Now, one of the benefits of words, however, is you can work with your child while making some very specific definitions for them. I wanted to share an experience that I had when I was getting my undergraduate. I was going to school in Hawaii, and it’s a different environment than living in the continental US. And in studying languages and in studying communication, because that was an area of focus in my studies, I came to understand that in the Hawaiian language there over 55 words to describe the ocean.

Similarly, Eskimos have a lot of different words to describe snow. Now, those people, so Hawaiians and Eskimos needed those words. They had to create these understanding with these words in order to live in the environment that they lived in. And those things were helpful in their culture and in that context of the environment, so the communication was a lot more clear.

What I found fascinating during my studies was you could give a very specific word describing the ocean, and Hawaiians would know exactly what that meant like the temperature of the water and how many waves were in the water. They could tell how windy it was. They could tell by very specific words that they use.

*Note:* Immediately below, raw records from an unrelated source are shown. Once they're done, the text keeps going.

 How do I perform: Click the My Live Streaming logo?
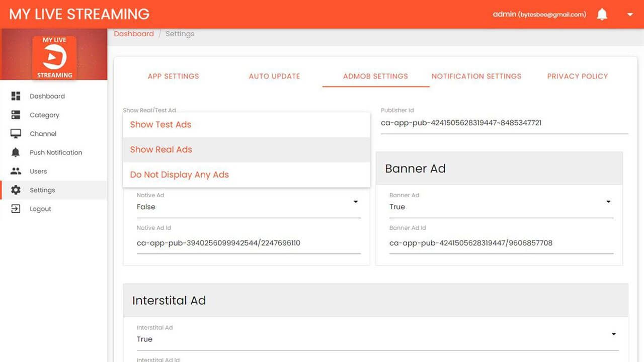click(x=54, y=58)
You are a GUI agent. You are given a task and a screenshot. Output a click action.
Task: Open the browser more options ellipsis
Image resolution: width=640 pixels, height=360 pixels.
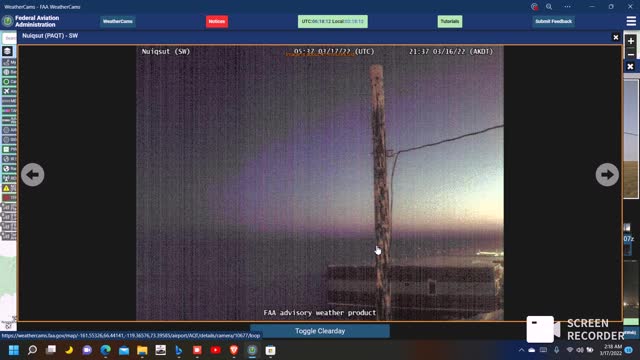pos(567,7)
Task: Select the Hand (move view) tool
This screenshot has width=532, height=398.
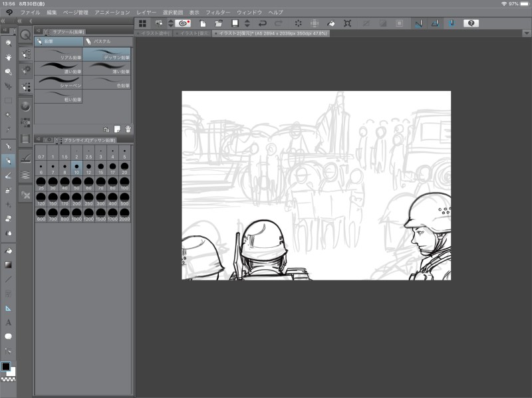Action: 9,57

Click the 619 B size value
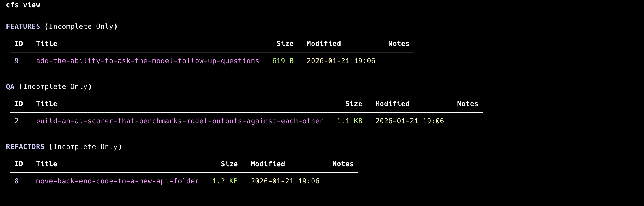(x=283, y=61)
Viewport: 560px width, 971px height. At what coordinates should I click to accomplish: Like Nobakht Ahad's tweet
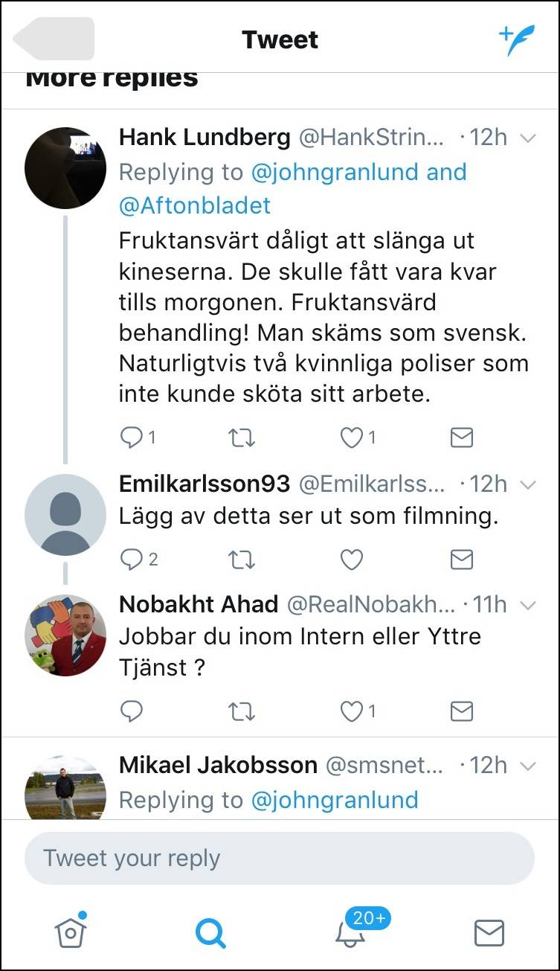pos(351,712)
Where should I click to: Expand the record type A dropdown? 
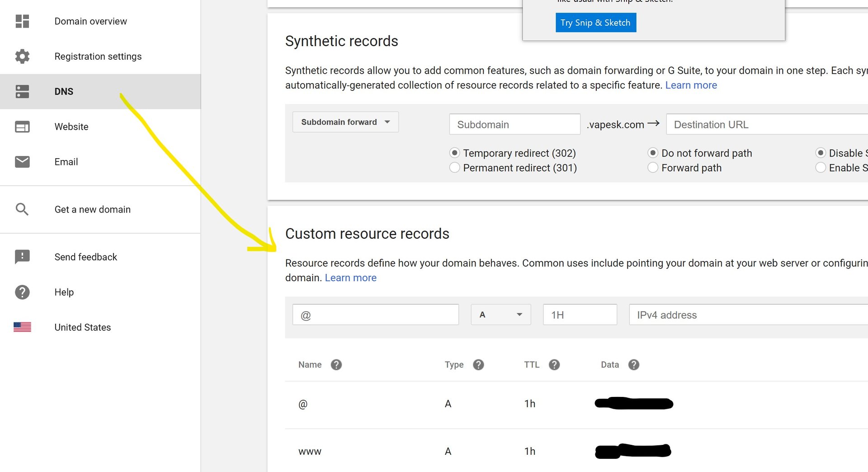pos(500,315)
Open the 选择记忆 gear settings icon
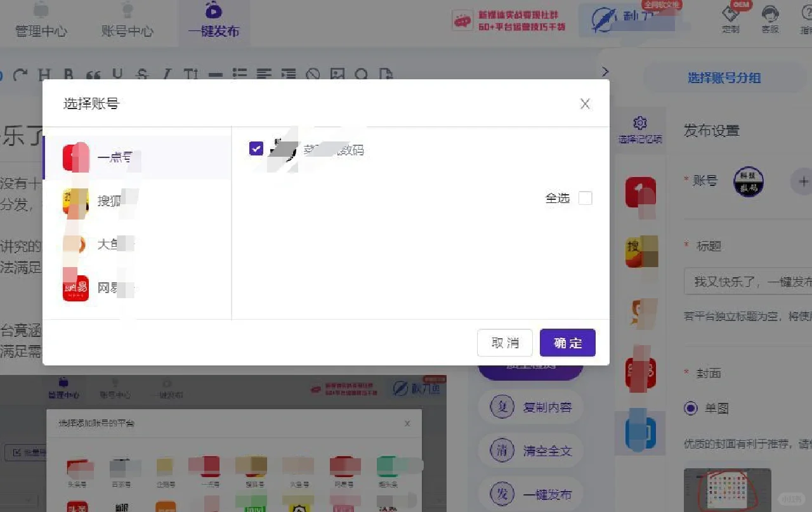Viewport: 812px width, 512px height. coord(639,124)
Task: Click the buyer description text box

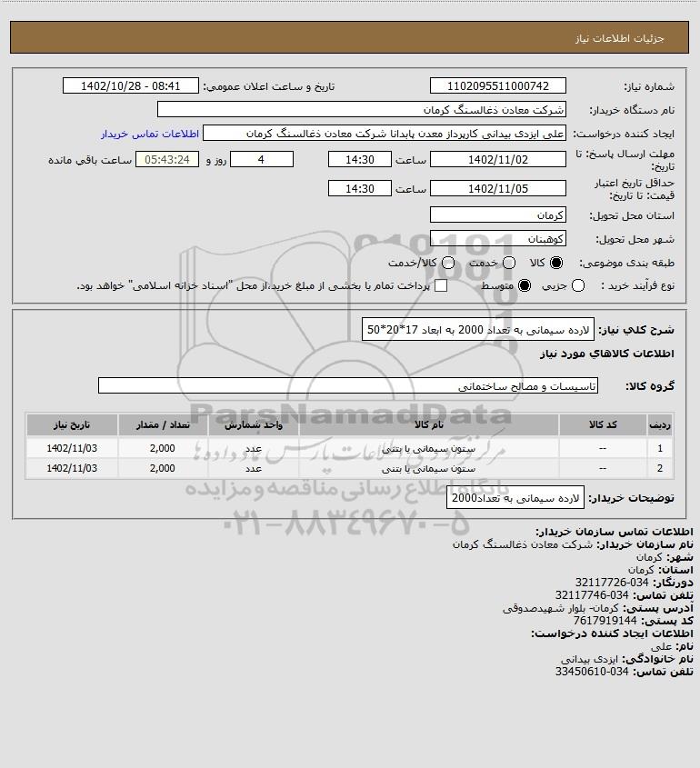Action: point(515,498)
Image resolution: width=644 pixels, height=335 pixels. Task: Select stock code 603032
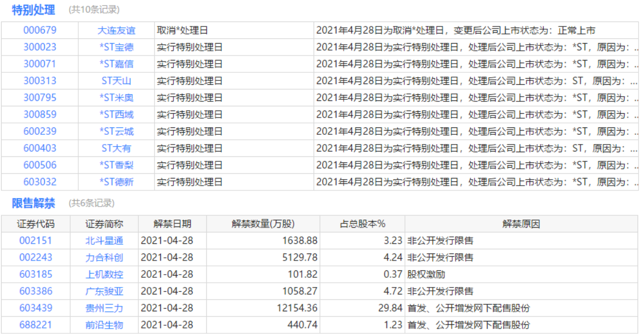[x=40, y=182]
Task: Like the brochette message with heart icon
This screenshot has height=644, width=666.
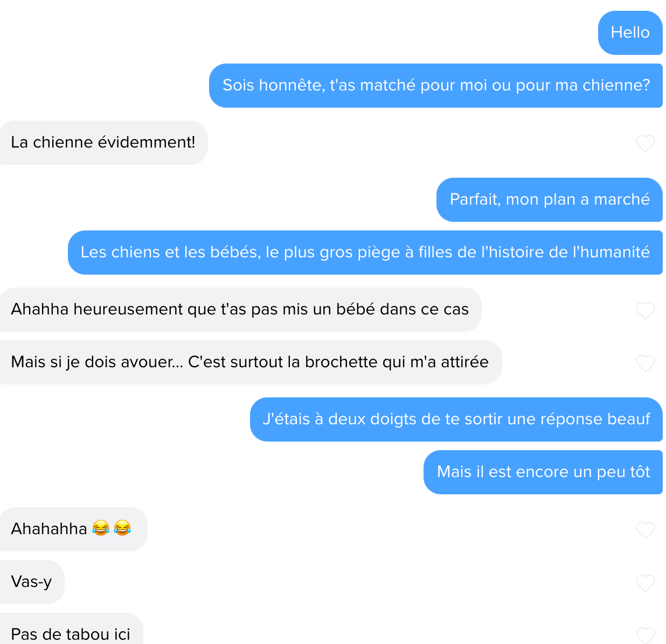Action: [x=645, y=363]
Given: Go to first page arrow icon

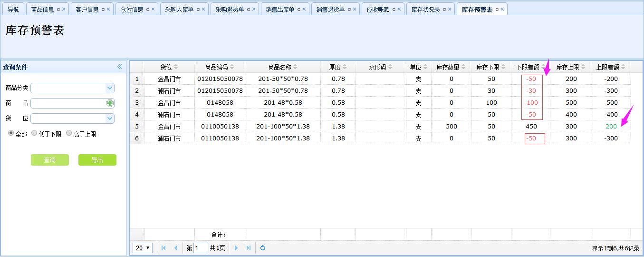Looking at the screenshot, I should (163, 248).
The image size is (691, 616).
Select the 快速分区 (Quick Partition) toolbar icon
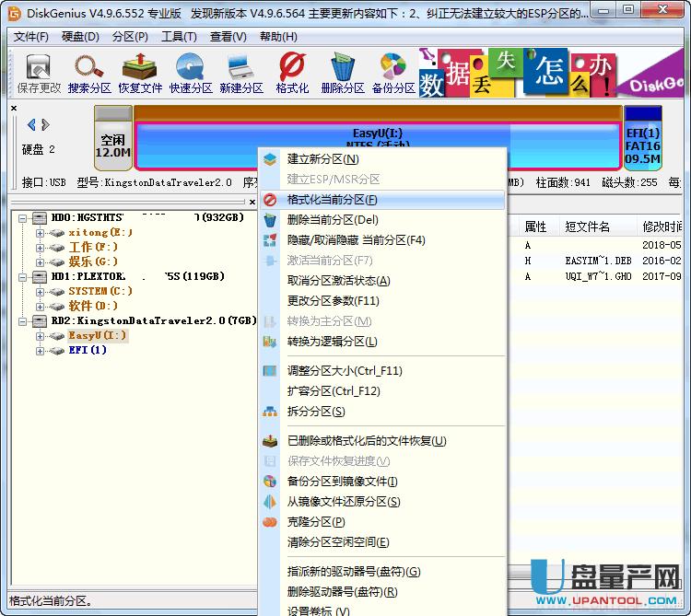coord(191,73)
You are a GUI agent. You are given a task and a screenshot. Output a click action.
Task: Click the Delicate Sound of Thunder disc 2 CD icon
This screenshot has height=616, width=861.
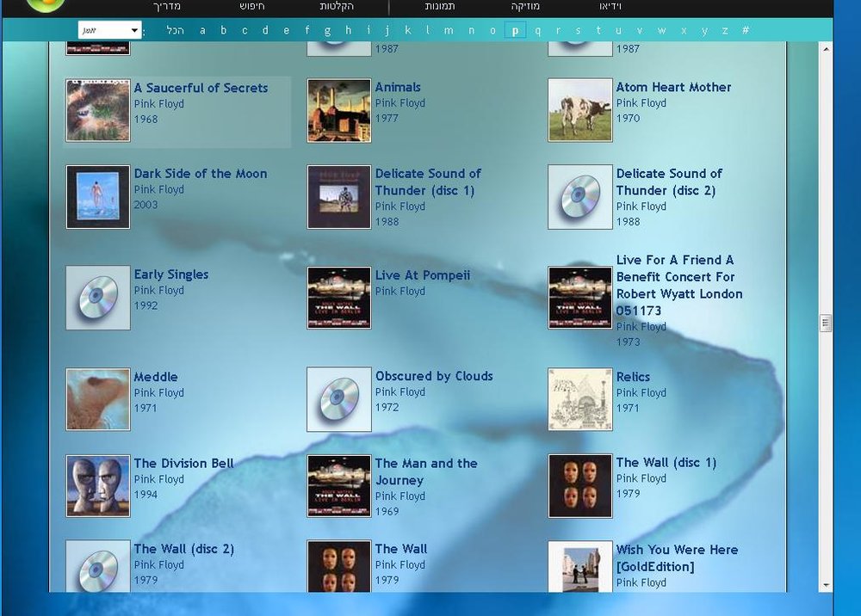(579, 197)
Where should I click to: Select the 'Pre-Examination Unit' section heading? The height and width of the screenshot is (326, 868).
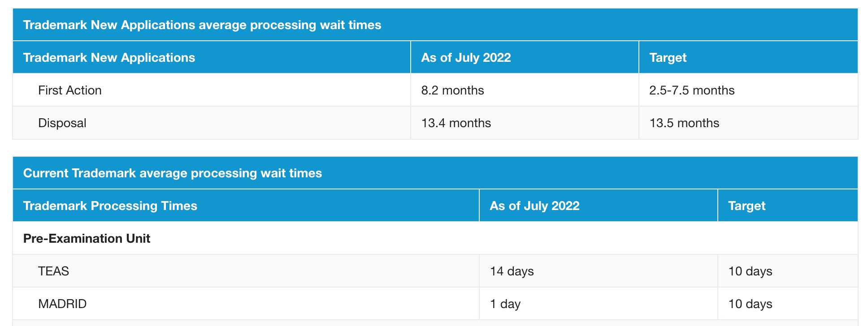click(x=87, y=239)
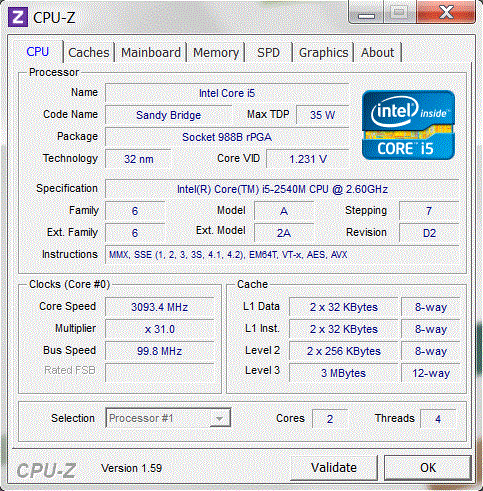This screenshot has width=483, height=491.
Task: Click the CPU-Z purple Z title icon
Action: [x=18, y=17]
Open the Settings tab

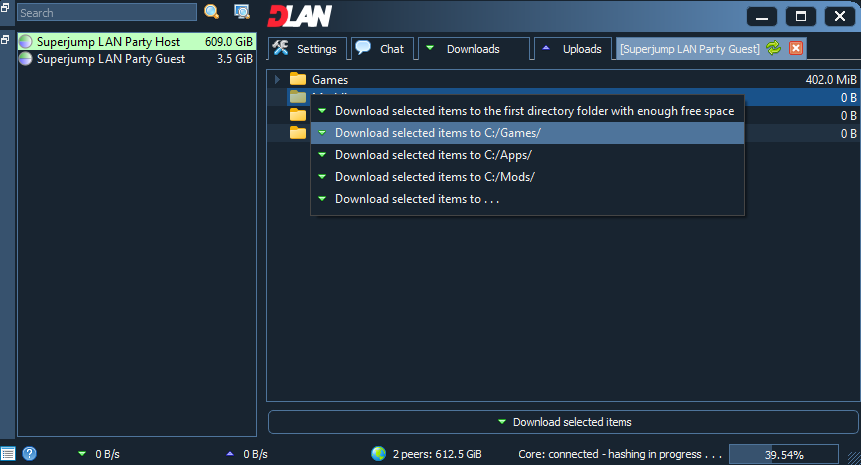click(307, 49)
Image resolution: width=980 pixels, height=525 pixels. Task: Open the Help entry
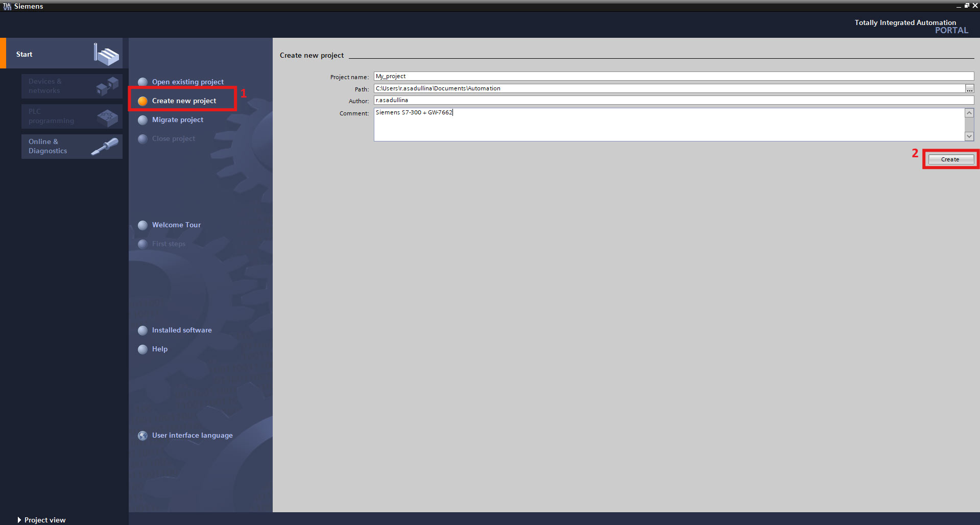point(159,349)
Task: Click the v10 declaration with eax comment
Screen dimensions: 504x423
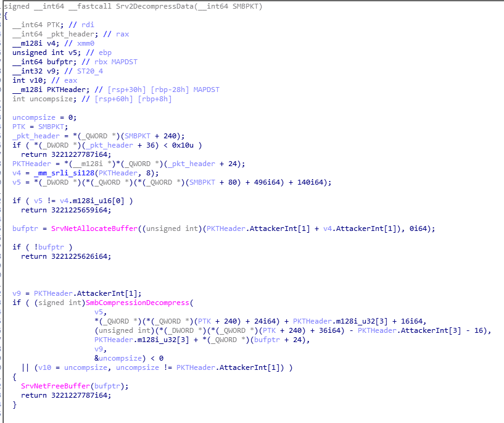Action: tap(29, 80)
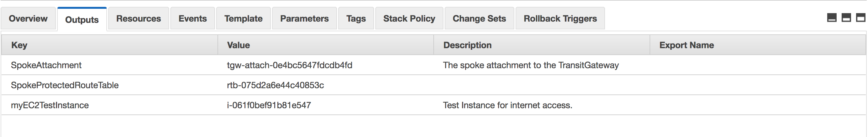Set details pane to half height
Screen dimensions: 868x137
pyautogui.click(x=846, y=18)
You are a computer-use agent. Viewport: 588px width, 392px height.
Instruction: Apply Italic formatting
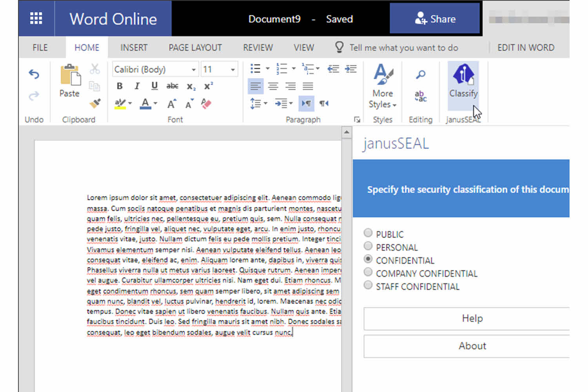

Now, parents can do this too. You can do this in your home environment by being very specific on what words mean in your communication. So when you say, “Hey, I need you to clean your room.” If you have gone through, and you’ve been very specific about what clean your room means, so your child understand that means picking up all the clothes from the floor, making the bed. If you can be that specific and create that in your home, then the communication is going to be a lot better.

However, children are going to need reminders because they are children. So being very specific in your communication with your children is going to be needed. You’re going to have to do that. That’s just part of the way that it works.

So we’ve talked about the purpose, the comprehension part of it, the goal of communication is not just communication. It’s about comprehension, and it’s about being able to comprehend and communicate with each other where you can be in the space of your child and understand their world the way that they understand the world and then work with them from that point. And then understanding that there are limitations in the words that we use.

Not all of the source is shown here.